A second way the school could presumably fire Heiar for cause, per his contract, is “a serious or intentional violation (or if University has a reasonable basis for believing that a serious or intentional violation occurred) by Coach (or any other person under Coach’s supervision and direction) of any law, rule, regulation, constitutional provision, bylaw or interpretation of University, the Conference or the NCAA.”
Another subsection of Heiar’s contract – which the school could be investigating for potential usage – is Section 5.8: Termination by Mutual Agreement.
That section of Heiar’s contract states that “Coach may request a voluntary mutual termination of this Agreement, which if granted, must be in writing and signed by University Chancellor or designee. In the event University grants the request and agrees to a mutual termination, the University’s payment to Coach of wages and benefits specified in Section 3 above and earned prior to the date of such agreed upon termination will be in full satisfaction of all claims by Coach against University under this Agreement.

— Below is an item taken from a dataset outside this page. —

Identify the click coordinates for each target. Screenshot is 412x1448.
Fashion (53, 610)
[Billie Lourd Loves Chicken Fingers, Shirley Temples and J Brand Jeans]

Futhermore, upon mutual termination the Coach would not owe any money to the University, including, but not limited to, liquidated damages.”
According to Jason Groves of the Las Cruces Sun-News, all of the assistant coaches are on one-year deals that expire April 30.
It must be reiterated again that Heiar is still employed and on paid leave as of Monday, Feb. 13. However, the NMSU Board of Regents will meet on Tuesday to discuss personnel matters in a closed session.
The board cannot make any decision to terminate an employee behind closed doors; it must be done in an open session. However, NMSU’s chancellor does reserve the right to make personnel changes without board approval, according to an NMSU spokesperson.